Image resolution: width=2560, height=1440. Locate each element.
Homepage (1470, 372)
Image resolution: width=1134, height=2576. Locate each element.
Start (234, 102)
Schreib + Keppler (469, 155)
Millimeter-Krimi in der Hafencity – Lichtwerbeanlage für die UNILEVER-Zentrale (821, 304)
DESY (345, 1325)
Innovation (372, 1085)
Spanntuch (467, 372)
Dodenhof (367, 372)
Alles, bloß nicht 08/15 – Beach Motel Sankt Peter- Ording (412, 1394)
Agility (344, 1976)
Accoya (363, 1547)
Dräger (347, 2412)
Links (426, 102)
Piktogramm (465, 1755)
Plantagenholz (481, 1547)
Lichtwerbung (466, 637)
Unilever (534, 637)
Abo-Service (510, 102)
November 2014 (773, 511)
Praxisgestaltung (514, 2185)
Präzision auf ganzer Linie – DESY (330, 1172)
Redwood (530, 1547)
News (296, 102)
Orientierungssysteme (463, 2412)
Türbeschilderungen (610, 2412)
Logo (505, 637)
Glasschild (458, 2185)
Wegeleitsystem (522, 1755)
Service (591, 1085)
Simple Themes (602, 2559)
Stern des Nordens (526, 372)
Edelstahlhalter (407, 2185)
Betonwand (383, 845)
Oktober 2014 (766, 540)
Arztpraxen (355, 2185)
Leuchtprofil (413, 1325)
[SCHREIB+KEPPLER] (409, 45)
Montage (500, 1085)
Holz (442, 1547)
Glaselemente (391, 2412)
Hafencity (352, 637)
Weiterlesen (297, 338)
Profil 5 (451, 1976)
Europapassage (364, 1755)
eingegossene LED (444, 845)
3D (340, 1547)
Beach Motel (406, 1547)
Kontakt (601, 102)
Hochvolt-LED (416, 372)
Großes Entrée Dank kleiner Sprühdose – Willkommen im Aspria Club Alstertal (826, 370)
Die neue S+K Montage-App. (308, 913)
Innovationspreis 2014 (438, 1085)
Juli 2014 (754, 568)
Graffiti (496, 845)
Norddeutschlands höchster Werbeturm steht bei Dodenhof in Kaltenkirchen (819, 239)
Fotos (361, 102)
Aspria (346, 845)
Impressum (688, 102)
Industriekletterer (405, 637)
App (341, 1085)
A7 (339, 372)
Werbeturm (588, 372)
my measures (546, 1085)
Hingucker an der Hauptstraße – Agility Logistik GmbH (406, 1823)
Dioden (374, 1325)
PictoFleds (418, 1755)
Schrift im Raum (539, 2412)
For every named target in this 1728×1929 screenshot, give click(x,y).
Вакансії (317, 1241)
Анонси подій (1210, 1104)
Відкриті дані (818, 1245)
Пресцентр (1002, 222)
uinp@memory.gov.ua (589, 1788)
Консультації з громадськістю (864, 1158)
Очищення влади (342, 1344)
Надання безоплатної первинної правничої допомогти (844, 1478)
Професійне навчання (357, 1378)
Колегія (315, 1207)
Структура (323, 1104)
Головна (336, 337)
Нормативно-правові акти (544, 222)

+ + + +

**Work instruction**. Copy the lines above exactly. Start with the line containing "Wegeleitsystem (522, 1755)", end with the line containing "uinp@memory.gov.ua (589, 1788)", and include both.

**Answer space**.
Wegeleitsystem (522, 1755)
Service (591, 1085)
Simple Themes (602, 2559)
Stern des Nordens (526, 372)
Edelstahlhalter (407, 2185)
Betonwand (383, 845)
Oktober 2014 (766, 540)
Arztpraxen (355, 2185)
Leuchtprofil (413, 1325)
[SCHREIB+KEPPLER] (409, 45)
Montage (500, 1085)
Holz (442, 1547)
Glaselemente (391, 2412)
Hafencity (352, 637)
Weiterlesen (297, 338)
Profil 5 (451, 1976)
Europapassage (364, 1755)
eingegossene LED (444, 845)
3D (340, 1547)
Beach Motel (406, 1547)
Kontakt (601, 102)
Hochvolt-LED (416, 372)
Großes Entrée Dank kleiner Sprühdose – Willkommen im Aspria Club Alstertal (826, 370)
Die neue S+K Montage-App. (308, 913)
Innovationspreis 2014 (438, 1085)
Juli 2014 (754, 568)
Graffiti (496, 845)
Norddeutschlands höchster Werbeturm steht bei Dodenhof in Kaltenkirchen (819, 239)
Fotos (361, 102)
Aspria (346, 845)
Impressum (688, 102)
Industriekletterer (405, 637)
App (341, 1085)
A7 (339, 372)
Werbeturm (588, 372)
my measures (546, 1085)
Hingucker an der Hauptstraße – Agility Logistik GmbH (406, 1823)
Dioden (374, 1325)
PictoFleds (418, 1755)
Schrift im Raum (539, 2412)
For every named target in this 1728×1929 screenshot, give click(x,y).
Вакансії (317, 1241)
Анонси подій (1210, 1104)
Відкриті дані (818, 1245)
Пресцентр (1002, 222)
uinp@memory.gov.ua (589, 1788)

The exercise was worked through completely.